── Text provided ──

MIT Engineers Develop Tool To Explore Exercise's Mechanical Impact On Cells

The experiments showed that the muscle cells exposed to regular mechanical motion grew longer compared to cells that were not exercised, which remained circular.

MIT Engineers Develop Tool To Explore Exercise's Mechanical Impact On Cells

Exercised muscle cells elongated, while non-exercised cells remained circular.

Exercise has many benefits for our bodies, including making our muscles stronger and toned. But how exactly does exercise make this happen? That's a question that some scientists have been trying to answer. Do the chemicals in our bodies or the physical forces from movement contribute to muscle growth? The answer could be the key to helping people with muscle injuries and neurodegenerative disorders.

MIT engineers have come up with a unique solution to this question. They have created a special mat for cells that can help scientists understand how exercise affects muscles on a microscopic level. This mat is quite similar to a yoga mat, but it's made from a soft, Jell-O-like material called hydrogel and embedded with tiny magnetic particles.

To make the gel behave like an exercising muscle, the researchers placed an external magnet under the mat, which caused the embedded particles to move back and forth. This motion made the gel vibrate, similar to the way our muscles do during exercise. They controlled the frequency of the wobbling to mimic the forces that real muscles experience during physical activity.

Next, they grew a layer of muscle cells on the gel's surface and turned on the magnet's motion. They wanted to see how the cells responded to this "exercise" by vibrating them magnetically.

The results of MIT engineers' experiments show that regular mechanical exercise can help muscle fibres grow in the same direction. These exercised fibres also contract in unison. This has potential applications in creating strong, functional muscles for soft robots and repairing damaged tissues.

───
── Dataset excerpts ──

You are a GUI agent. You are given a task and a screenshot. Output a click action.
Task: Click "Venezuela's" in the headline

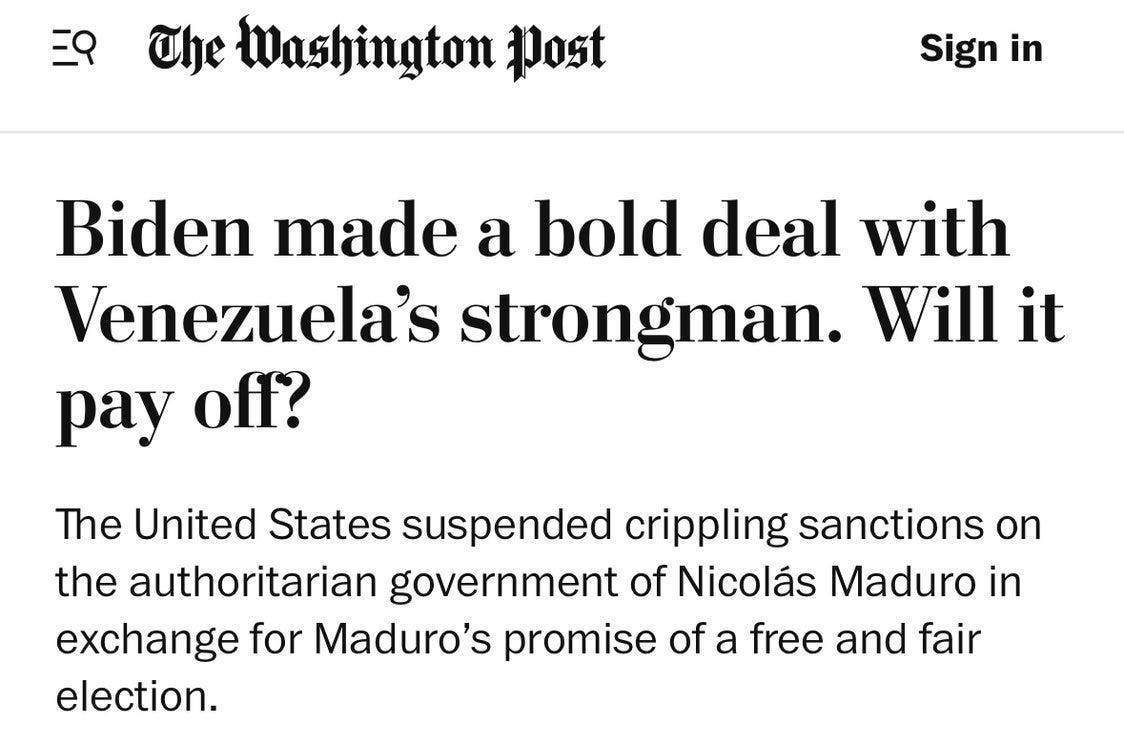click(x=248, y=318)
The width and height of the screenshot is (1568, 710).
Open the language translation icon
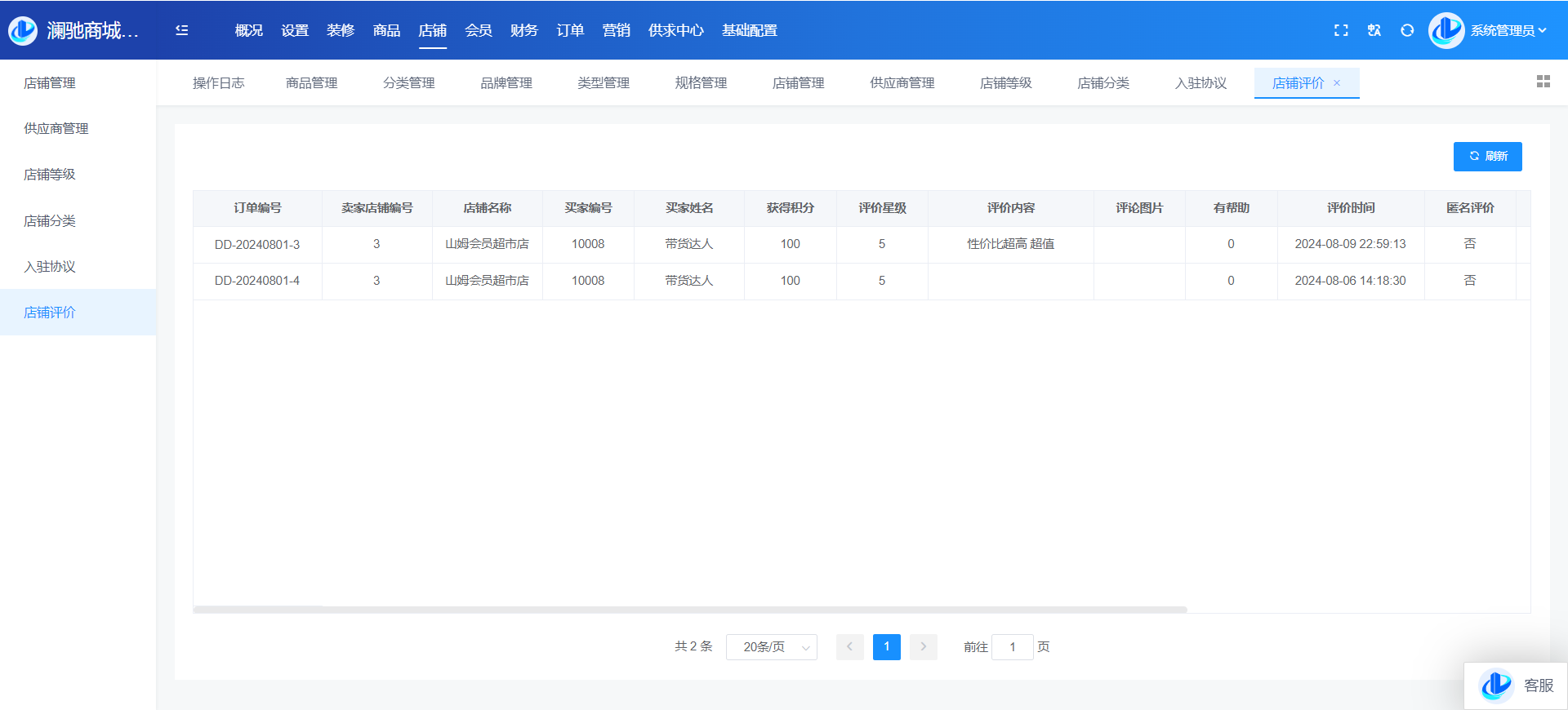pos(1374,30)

───
── Dataset excerpts ──

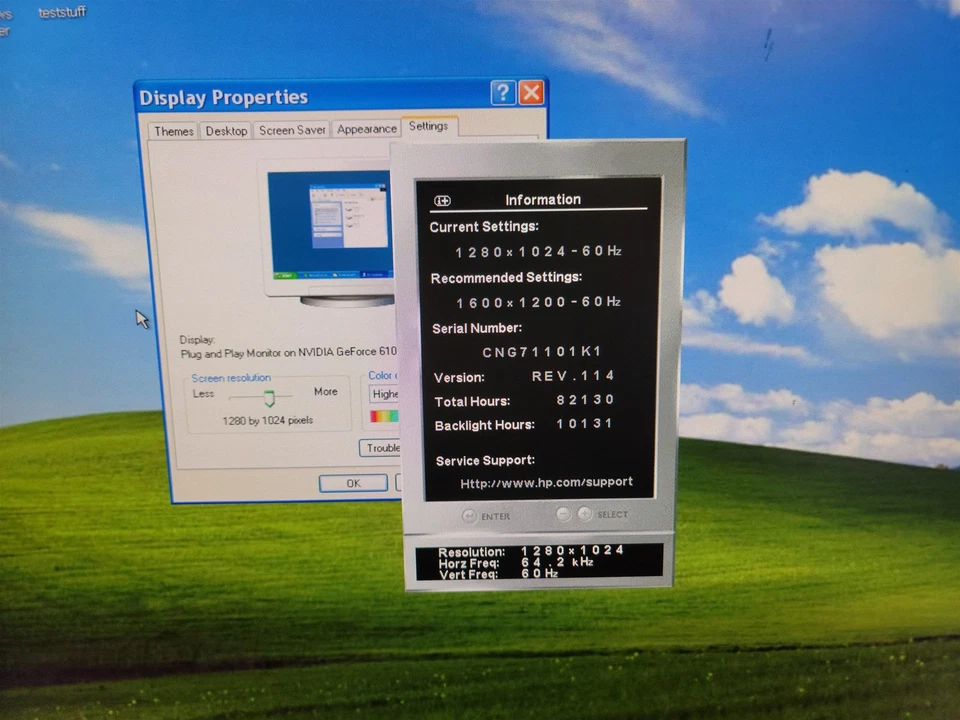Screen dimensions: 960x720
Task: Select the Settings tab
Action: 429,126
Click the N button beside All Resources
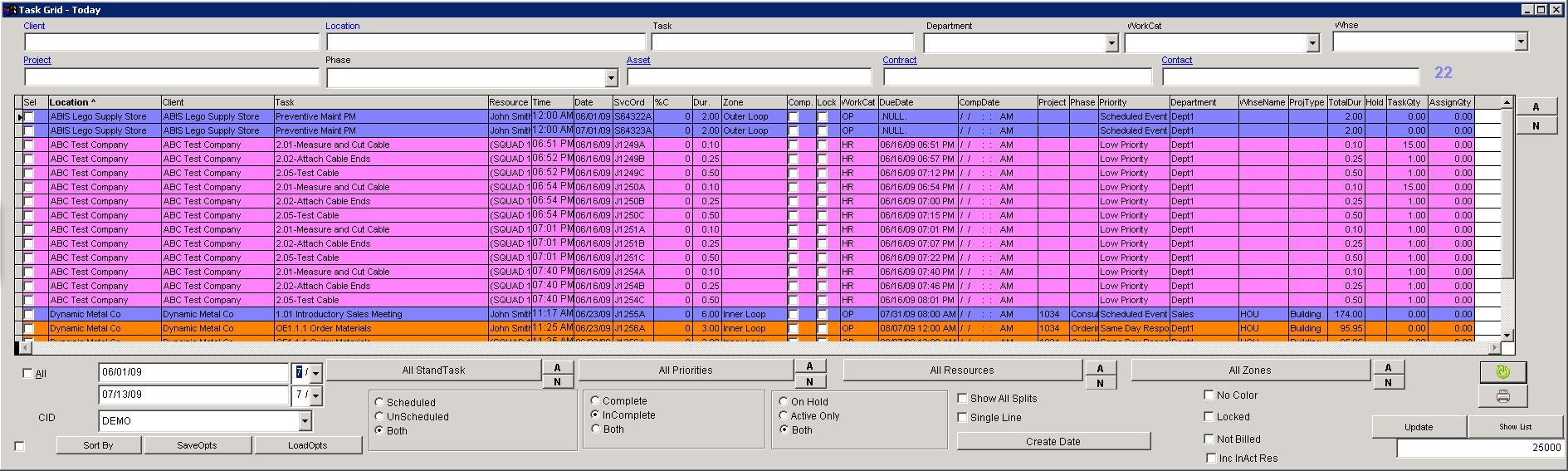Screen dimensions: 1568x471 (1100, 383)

───

# Task goal:
Continue the article about MIT's exercise mat for muscle cells, starting after its last sentence. The entries are separate from the article and have no connection to it.

# Written answer:
Ritu Raman, an engineer at MIT, says, "We hope to use this new platform to see whether mechanical stimulation could help guide muscle regrowth after injury or lessen the effects of ageing. Mechanical forces play a really important role in our bodies and lived environment. And now we have a tool to study these forces."

The experiments showed that the muscle cells exposed to regular mechanical motion grew longer compared to cells that were not exercised, which remained circular. The "exercised" cells grew into fibres that aligned in the same direction, while the non-moving cells were more like a messy haystack of misaligned fibres.

The muscle cells used in this study were genetically engineered to contract in response to blue light, which is a noninvasive stimulus. This allowed the researchers to avoid potentially damaging the cells with electrical pulses. When they shone blue light on the muscles, they found that the control cells were beating in different directions, whereas the aligned fibres all pulled and beat together, in the same direction.

Mrs Raman calls the new workout gel "MagMA" (short for magnetic matrix actuation), and she believes it can be a quick and noninvasive way to shape muscle fibres and understand how they respond to exercise. She plans to grow other types of cells on the gel to study how they react to regular exercise.

This study has received support from the US National Science Foundation and the Department of Defense Army Research Office.